Approximately 90 bacteria from Korean traditional fermented foods were used as genetic resources for PCR screening and cultured in media such as TSB and MRS. Escherichia for gene cloning coli DH5? were cultured in LB medium at 37 占 폚. If necessary, ampicillin (100 μg / ml), 5-bromo-4-chloro-3-indolyl-β-D-galactopyranoside and IPTG (isopropyl-β-D-thiogalactopyranoside) were used. PGEM-T Easy Vector Systems Kit (Promega, USA) was used for cloning and sequencing.
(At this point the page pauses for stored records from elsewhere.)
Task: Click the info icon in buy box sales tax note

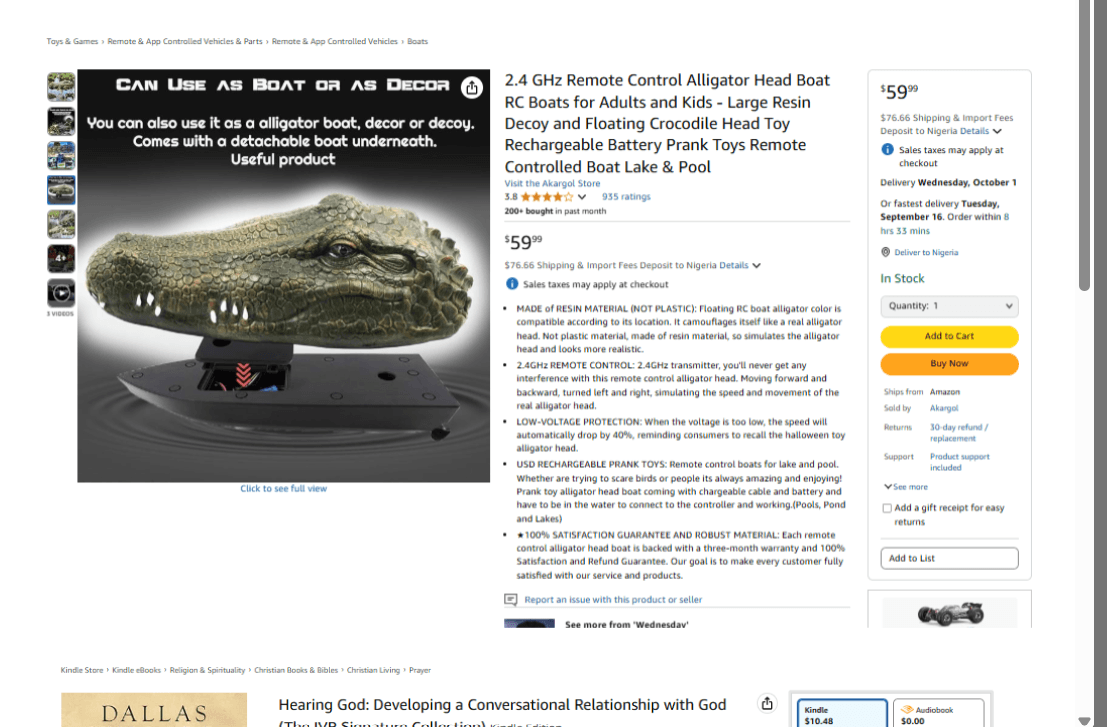Action: pyautogui.click(x=887, y=150)
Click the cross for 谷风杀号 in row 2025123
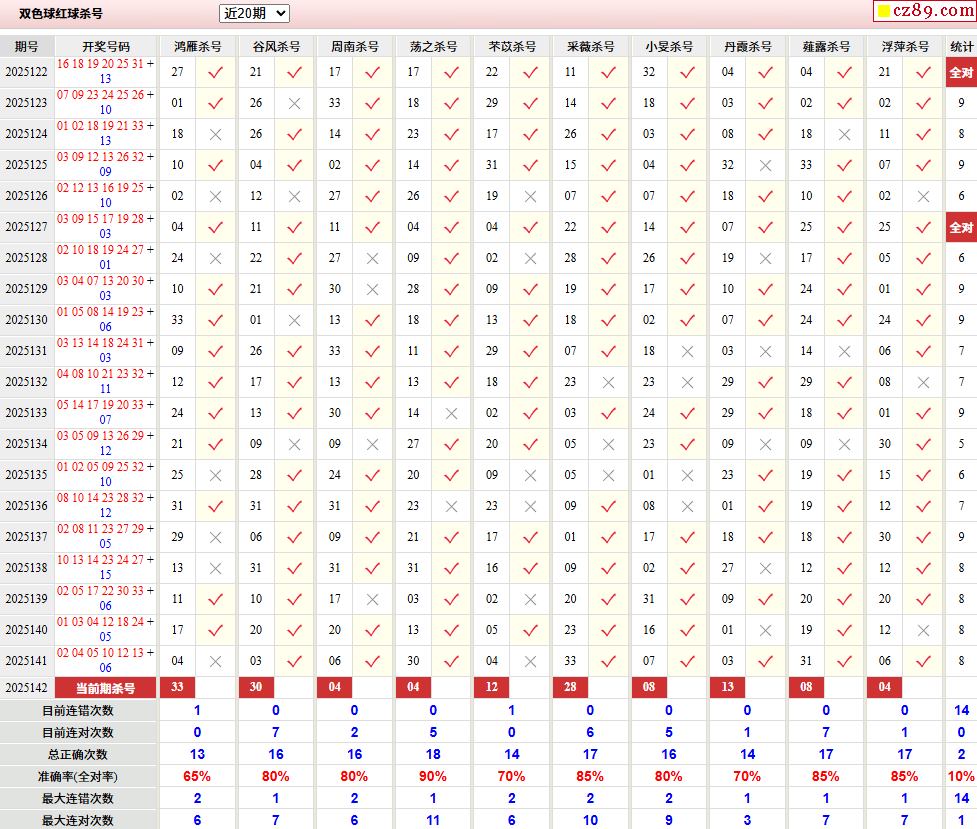 tap(294, 103)
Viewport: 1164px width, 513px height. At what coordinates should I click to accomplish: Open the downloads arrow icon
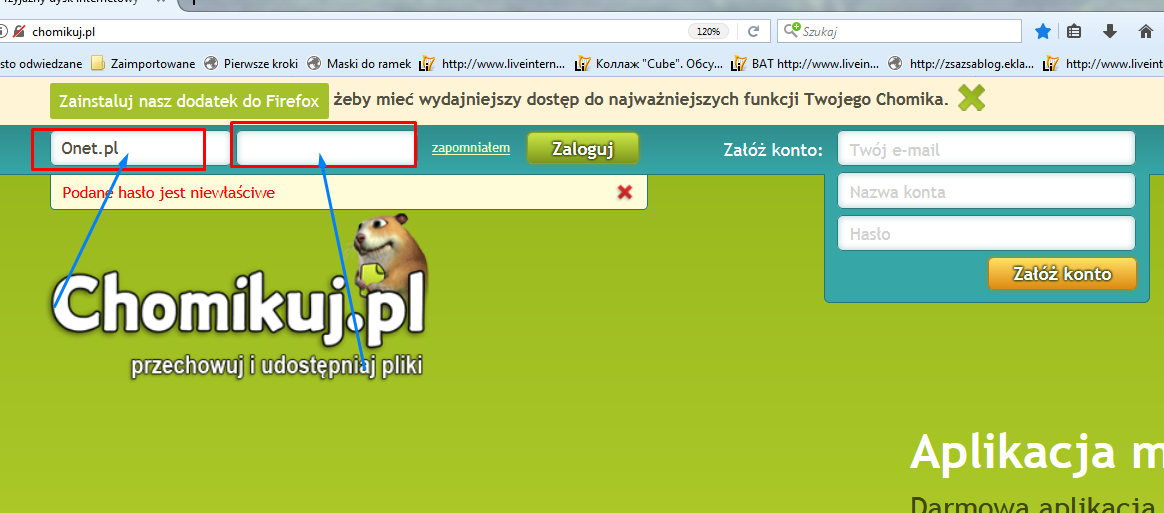[x=1109, y=31]
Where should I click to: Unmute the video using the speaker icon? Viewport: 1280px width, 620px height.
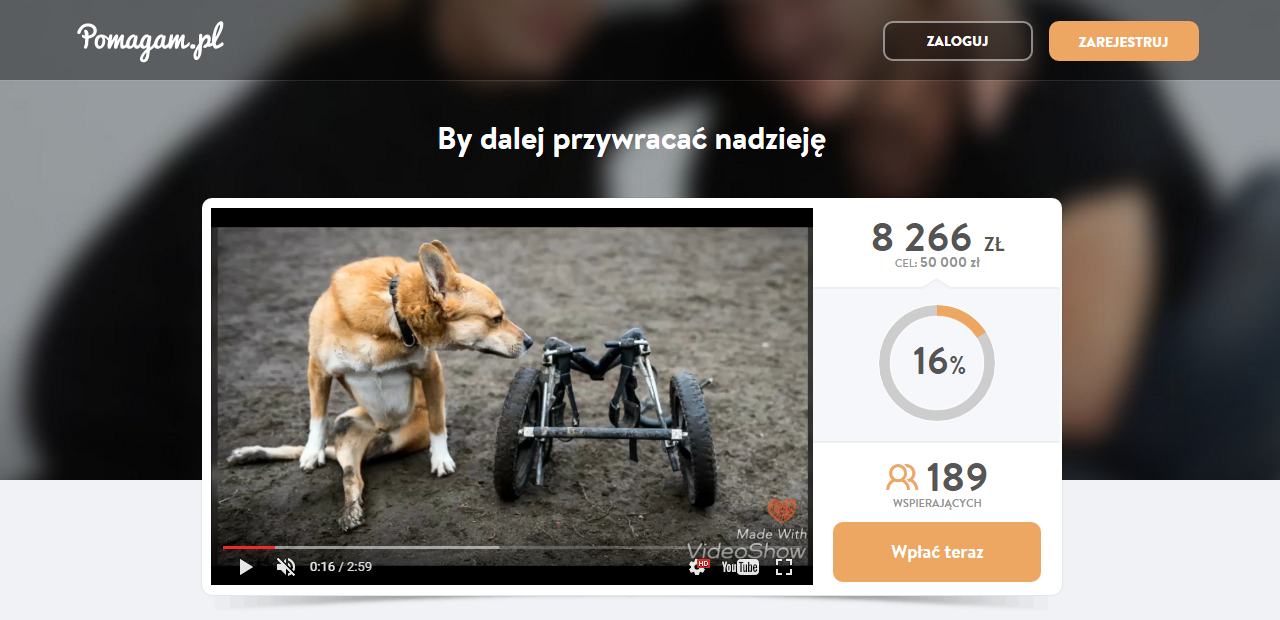[286, 567]
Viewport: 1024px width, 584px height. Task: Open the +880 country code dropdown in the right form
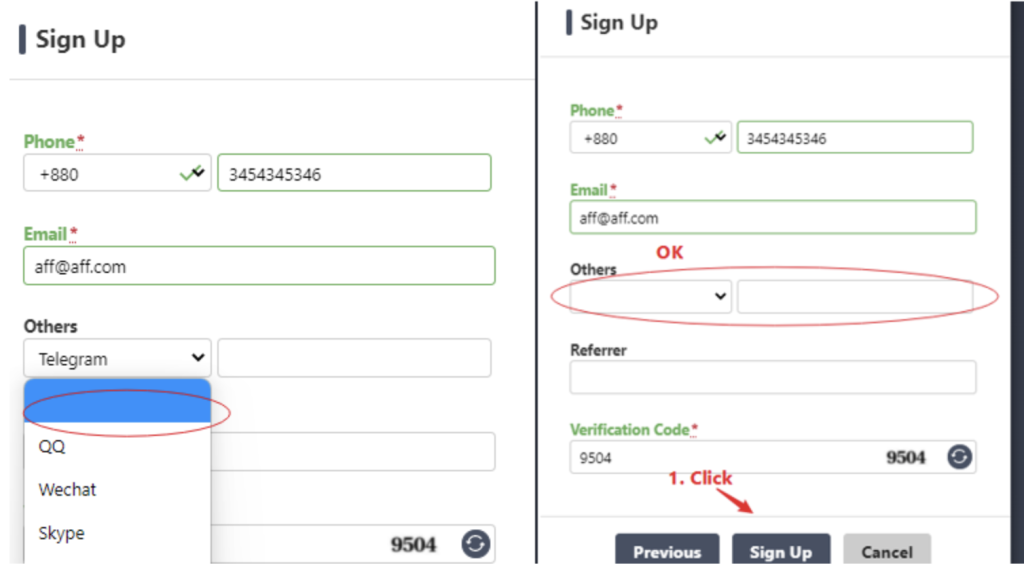pos(650,138)
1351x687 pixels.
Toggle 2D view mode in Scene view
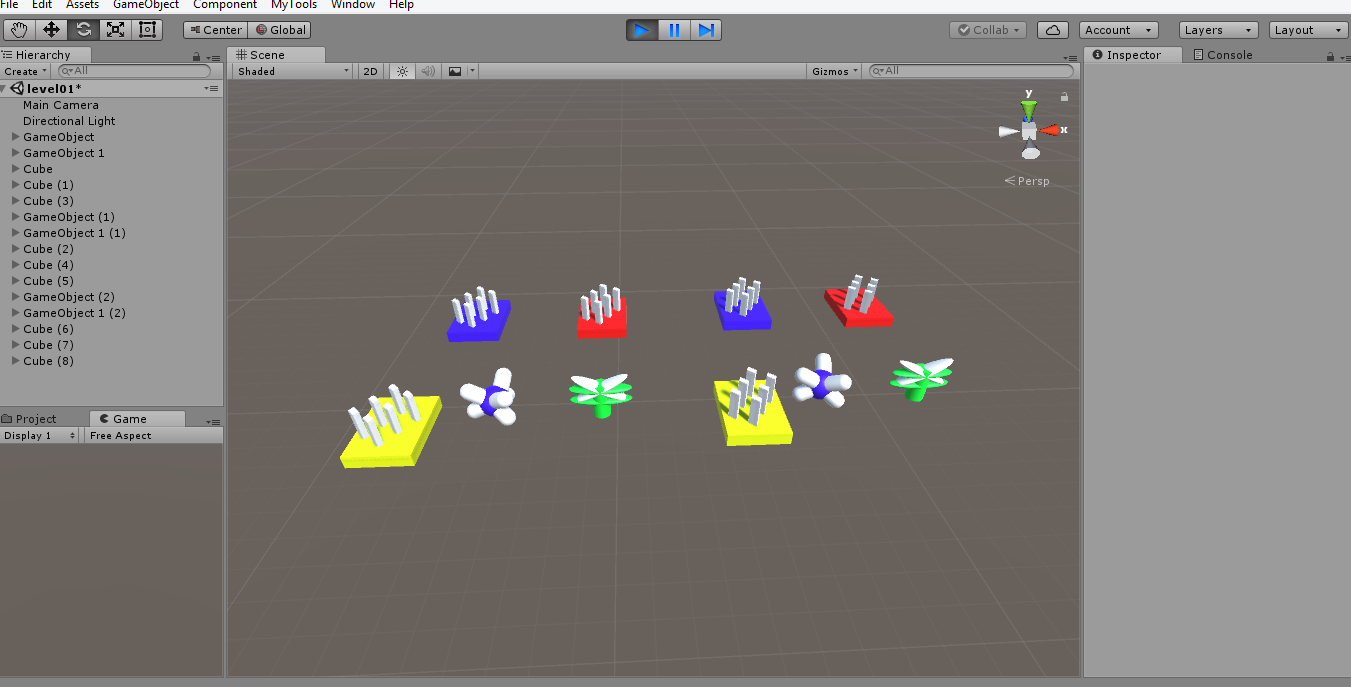(x=370, y=71)
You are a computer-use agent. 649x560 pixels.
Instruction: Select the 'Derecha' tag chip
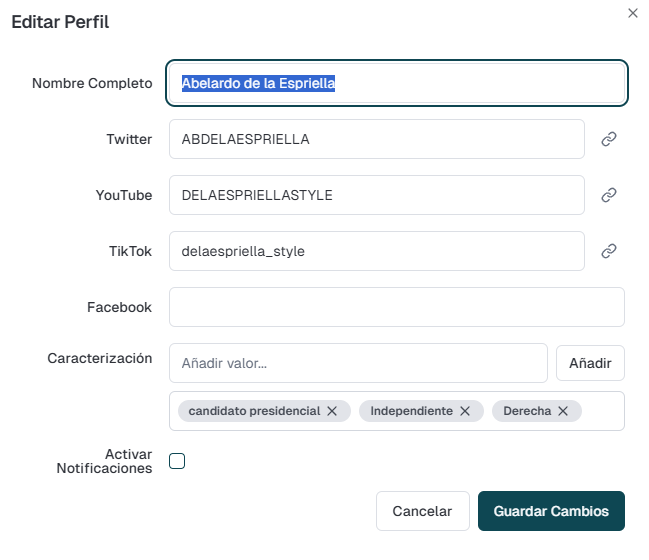coord(527,411)
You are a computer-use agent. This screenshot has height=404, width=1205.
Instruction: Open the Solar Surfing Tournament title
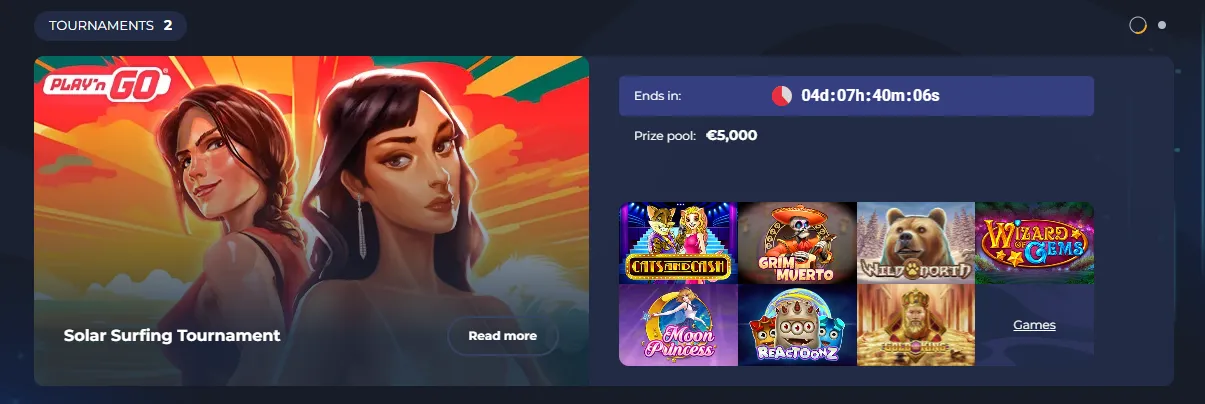tap(172, 336)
1.2 DNJ  Biosynthesis Gene group  detach

In order to isolate the DNJ biosynthesis gene group, primers (MJS-1: 5'-GGWCTTGAAATGTCDTGTATYTCAATGTCDTGTATYTCBATHGCD-3 'and MJS-2: 5'-AAABACRCTKGCVGCWATATCRTAWGG-3') prepared on the basis of the internal base sequence of the yktc1 gene, PCR amplification was performed. In order to identify the screened strains, the 16S rRNA gene was PCR amplified using 518F (5'-CCAGCAGCCGCGGTAATACG-3 ') and 800R (5'-TACCAGGGTATCTAATCC-3') primers. The following three primer sets were constructed to identify the DNJ biosynthesis gene family containing the entire ORF of GabT1, Yktc1 and GutB1; (5'-GTGAGAGACTACTATCATYGRGCTTGGA-3 ') and MJS-20 (5'-TCACTTGATTTCCTCCAATAGCTTGCG-3' TTAGGAGTCCAGACCAACGCCTTCATA-3 '), GutB1: MJS-21 (5'-ATGAAGGCGTTGGTCTGGACTCCTAAT-3') and MJS-22 (5'-TTATAAAAGTTYCGGATCAGACACRAG-3 '). The PCR was carried out at 94 ° C for 5 minutes, followed by 35 cycles of 94 ° C for 30 seconds, 55 ° C for 1 minute and 72 ° C for 1 minute, and finally at 72 ° C for 10 minutes.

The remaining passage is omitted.